3. Be cautious of concussions
As stated before, concussions are one of the most prevalent injuries in ice hockey. However, symptoms may not manifest until hours after the incident. When a player gets a hit to the head on the ice, it is crucial to observe for symptoms in the hours and days after the incident.
The symptoms of a delayed concussion may vary from those of an immediate one. The person may have trouble sleeping, change in behavior, be sensitive to light, or have trouble remembering certain events. Schedule an appointment with a doctor within 48 hours following a head injury, even if there are no signs of a concussion.
4. Get a doctor
Have a doctor that specializes in sports injuries. Typically, leagues will have a physician on-site to treat any injuries that arise during a game. However, some injuries may not manifest symptoms until after the game.
A physician with experience in sports injuries will be able to rapidly detect ailments and provide treatment recommendations. Occasionally, injuries may be treated at home using bandages and ice.

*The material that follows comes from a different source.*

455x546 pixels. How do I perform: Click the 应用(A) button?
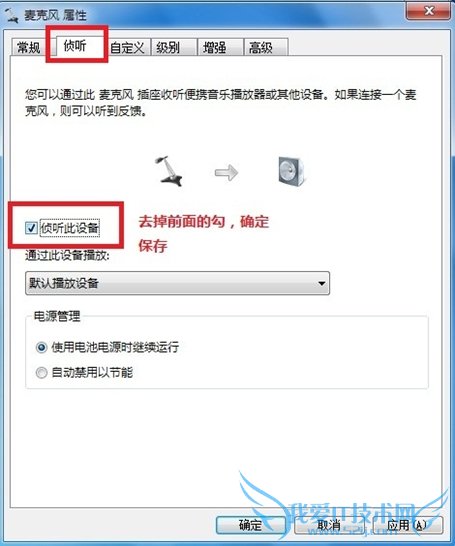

Another time, a referral to a specialist is required. Keep in mind that doctors don’t simply cure injuries; they also assess the player’s general health to ensure he can play ice hockey safely.
If the possibility of head injuries and collision-related bruises makes you uneasy, ice hockey may not be your preferred activity. Take note of and consider the safety precautions mentioned above. It will make it easier for you to play hockey games safely.